What is required →
Output each line of the data below as a numbered list, omitting any blank lines.

Records shown →

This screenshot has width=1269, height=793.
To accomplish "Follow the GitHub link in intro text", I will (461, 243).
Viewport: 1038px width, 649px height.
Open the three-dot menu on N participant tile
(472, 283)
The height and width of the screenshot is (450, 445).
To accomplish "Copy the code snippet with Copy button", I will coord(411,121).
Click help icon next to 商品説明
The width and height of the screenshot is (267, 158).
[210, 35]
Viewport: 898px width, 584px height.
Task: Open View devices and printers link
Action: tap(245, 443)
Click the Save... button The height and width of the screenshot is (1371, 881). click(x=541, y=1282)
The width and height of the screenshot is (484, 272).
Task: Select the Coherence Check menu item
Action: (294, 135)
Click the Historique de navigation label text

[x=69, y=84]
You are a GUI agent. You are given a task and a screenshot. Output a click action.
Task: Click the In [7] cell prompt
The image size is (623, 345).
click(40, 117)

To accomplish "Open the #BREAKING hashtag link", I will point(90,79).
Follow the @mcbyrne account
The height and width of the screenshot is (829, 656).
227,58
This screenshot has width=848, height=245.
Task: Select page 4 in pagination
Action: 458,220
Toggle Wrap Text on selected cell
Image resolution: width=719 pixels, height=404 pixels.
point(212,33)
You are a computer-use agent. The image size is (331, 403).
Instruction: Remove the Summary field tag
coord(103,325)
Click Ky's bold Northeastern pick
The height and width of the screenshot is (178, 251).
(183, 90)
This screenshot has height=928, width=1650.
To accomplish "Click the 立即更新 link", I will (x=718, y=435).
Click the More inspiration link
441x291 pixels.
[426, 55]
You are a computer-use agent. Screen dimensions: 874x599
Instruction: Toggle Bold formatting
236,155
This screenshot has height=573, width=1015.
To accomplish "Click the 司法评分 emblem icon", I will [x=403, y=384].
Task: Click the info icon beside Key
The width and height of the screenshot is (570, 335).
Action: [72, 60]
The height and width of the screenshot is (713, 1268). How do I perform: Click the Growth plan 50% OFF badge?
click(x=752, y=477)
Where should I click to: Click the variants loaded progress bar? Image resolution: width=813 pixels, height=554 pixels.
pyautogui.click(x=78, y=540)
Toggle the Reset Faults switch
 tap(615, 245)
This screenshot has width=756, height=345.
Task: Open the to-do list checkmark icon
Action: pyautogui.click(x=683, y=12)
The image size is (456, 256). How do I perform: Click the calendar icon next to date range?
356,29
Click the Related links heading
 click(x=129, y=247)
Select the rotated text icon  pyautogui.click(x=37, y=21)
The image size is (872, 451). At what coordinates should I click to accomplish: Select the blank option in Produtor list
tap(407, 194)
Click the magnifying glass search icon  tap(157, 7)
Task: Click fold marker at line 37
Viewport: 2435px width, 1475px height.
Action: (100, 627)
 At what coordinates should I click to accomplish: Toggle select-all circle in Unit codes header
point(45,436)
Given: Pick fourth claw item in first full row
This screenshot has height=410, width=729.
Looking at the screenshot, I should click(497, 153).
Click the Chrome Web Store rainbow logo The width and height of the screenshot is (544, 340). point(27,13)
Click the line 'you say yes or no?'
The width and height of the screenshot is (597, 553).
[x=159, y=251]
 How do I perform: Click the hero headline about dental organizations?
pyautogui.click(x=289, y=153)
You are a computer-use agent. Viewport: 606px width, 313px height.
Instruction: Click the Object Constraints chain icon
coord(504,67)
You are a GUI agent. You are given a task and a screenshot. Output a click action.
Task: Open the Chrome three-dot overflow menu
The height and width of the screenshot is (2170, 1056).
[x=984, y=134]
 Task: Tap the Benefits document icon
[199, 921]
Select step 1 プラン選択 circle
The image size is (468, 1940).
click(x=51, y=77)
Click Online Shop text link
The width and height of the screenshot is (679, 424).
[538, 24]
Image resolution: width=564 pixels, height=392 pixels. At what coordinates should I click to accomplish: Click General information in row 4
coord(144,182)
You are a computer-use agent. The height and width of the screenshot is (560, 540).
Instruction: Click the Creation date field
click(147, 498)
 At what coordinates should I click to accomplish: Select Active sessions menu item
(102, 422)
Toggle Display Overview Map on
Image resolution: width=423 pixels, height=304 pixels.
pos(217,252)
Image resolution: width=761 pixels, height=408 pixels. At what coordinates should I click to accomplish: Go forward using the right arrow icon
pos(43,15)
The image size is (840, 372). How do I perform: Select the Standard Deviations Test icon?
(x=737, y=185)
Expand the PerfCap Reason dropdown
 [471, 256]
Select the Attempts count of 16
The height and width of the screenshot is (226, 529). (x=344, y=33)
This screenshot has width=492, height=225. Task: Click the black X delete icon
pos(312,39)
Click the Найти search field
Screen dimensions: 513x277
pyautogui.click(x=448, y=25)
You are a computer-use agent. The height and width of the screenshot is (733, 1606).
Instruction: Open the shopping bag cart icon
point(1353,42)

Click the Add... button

Solution for this problem →
1. This screenshot has width=1269, height=793.
2. To accomplish "Follow the GitHub link in intro text", I will (461, 243).
3. Viewport: 1038px width, 649px height.
4. Open the three-dot menu on N participant tile
5. (472, 283)
6. The height and width of the screenshot is (450, 445).
7. To accomplish "Copy the code snippet with Copy button", I will coord(411,121).
8. Click help icon next to 商品説明
9. The width and height of the screenshot is (267, 158).
10. [210, 35]
11. Viewport: 898px width, 584px height.
12. Task: Open View devices and printers link
13. Action: tap(245, 443)
14. Click the Save... button The height and width of the screenshot is (1371, 881). click(x=541, y=1282)
15. The width and height of the screenshot is (484, 272).
16. Task: Select the Coherence Check menu item
17. Action: (294, 135)
18. Click the Historique de navigation label text
19. [x=69, y=84]
20. You are a GUI agent. You are given a task and a screenshot. Output a click action.
21. Task: Click the In [7] cell prompt
22. The image size is (623, 345).
23. click(40, 117)
24. To accomplish "Open the #BREAKING hashtag link", I will point(90,79).
25. Follow the @mcbyrne account
26. The height and width of the screenshot is (829, 656).
27. 227,58
28. This screenshot has width=848, height=245.
29. Task: Select page 4 in pagination
30. Action: 458,220
31. Toggle Wrap Text on selected cell
32. Image resolution: width=719 pixels, height=404 pixels.
33. point(212,33)
34. You are a computer-use agent. The image size is (331, 403).
35. Instruction: Remove the Summary field tag
36. coord(103,325)
37. Click Ky's bold Northeastern pick
38. The height and width of the screenshot is (178, 251).
39. (183, 90)
40. This screenshot has height=928, width=1650.
41. To accomplish "Click the 立即更新 link", I will (x=718, y=435).
42. Click the More inspiration link
43. 441x291 pixels.
44. [426, 55]
45. You are a computer-use agent. Screen dimensions: 874x599
46. Instruction: Toggle Bold formatting
47. 236,155
48. This screenshot has height=573, width=1015.
49. To accomplish "Click the 司法评分 emblem icon", I will [x=403, y=384].
50. Task: Click the info icon beside Key
51. The width and height of the screenshot is (570, 335).
52. Action: [72, 60]
53. The height and width of the screenshot is (713, 1268). How do I perform: Click the Growth plan 50% OFF badge?
54. click(x=752, y=477)
55. Where should I click to: Click the variants loaded progress bar? Image resolution: width=813 pixels, height=554 pixels.
56. pyautogui.click(x=78, y=540)
57. Toggle the Reset Faults switch
58.  tap(615, 245)
59. This screenshot has width=756, height=345.
60. Task: Open the to-do list checkmark icon
61. Action: pyautogui.click(x=683, y=12)
62. The image size is (456, 256). How do I perform: Click the calendar icon next to date range?
63. 356,29
64. Click the Related links heading
65.  click(x=129, y=247)
66. Select the rotated text icon  pyautogui.click(x=37, y=21)
67. The image size is (872, 451). At what coordinates should I click to accomplish: Select the blank option in Produtor list
68. tap(407, 194)
69. Click the magnifying glass search icon  tap(157, 7)
70. Task: Click fold marker at line 37
71. Viewport: 2435px width, 1475px height.
72. Action: (100, 627)
73.  At what coordinates should I click to accomplish: Toggle select-all circle in Unit codes header
74. point(45,436)
75. Given: Pick fourth claw item in first full row
76. This screenshot has height=410, width=729.
77. Looking at the screenshot, I should click(497, 153).
78. Click the Chrome Web Store rainbow logo The width and height of the screenshot is (544, 340). point(27,13)
79. Click the line 'you say yes or no?'
80. The width and height of the screenshot is (597, 553).
81. [x=159, y=251]
82.  How do I perform: Click the hero headline about dental organizations?
83. pyautogui.click(x=289, y=153)
84. You are a computer-use agent. Viewport: 606px width, 313px height.
85. Instruction: Click the Object Constraints chain icon
86. coord(504,67)
87. You are a GUI agent. You are given a task and a screenshot. Output a click action.
88. Task: Open the Chrome three-dot overflow menu
89. The height and width of the screenshot is (2170, 1056).
90. [x=984, y=134]
91.  Task: Tap the Benefits document icon
92. [199, 921]
93. Select step 1 プラン選択 circle
94. The image size is (468, 1940).
95. click(x=51, y=77)
96. Click Online Shop text link
97. The width and height of the screenshot is (679, 424).
98. [538, 24]
99. Image resolution: width=564 pixels, height=392 pixels. At what coordinates should I click to accomplish: Click General information in row 4
100. coord(144,182)
101. You are a computer-use agent. The height and width of the screenshot is (560, 540).
102. Instruction: Click the Creation date field
103. click(147, 498)
104.  At what coordinates should I click to accomplish: Select Active sessions menu item
105. (102, 422)
106. Toggle Display Overview Map on
107. Image resolution: width=423 pixels, height=304 pixels.
108. pos(217,252)
109. Image resolution: width=761 pixels, height=408 pixels. At what coordinates should I click to accomplish: Go forward using the right arrow icon
110. pos(43,15)
111. The image size is (840, 372). How do I perform: Select the Standard Deviations Test icon?
112. (x=737, y=185)
113. Expand the PerfCap Reason dropdown
114.  [471, 256]
115. Select the Attempts count of 16
116. The height and width of the screenshot is (226, 529). (x=344, y=33)
117. This screenshot has width=492, height=225. Task: Click the black X delete icon
118. pos(312,39)
119. Click the Найти search field
120. Screen dimensions: 513x277
121. pyautogui.click(x=448, y=25)
122. You are a computer-use agent. The height and width of the screenshot is (733, 1606).
123. Instruction: Open the shopping bag cart icon
124. point(1353,42)
125. Click the Add... button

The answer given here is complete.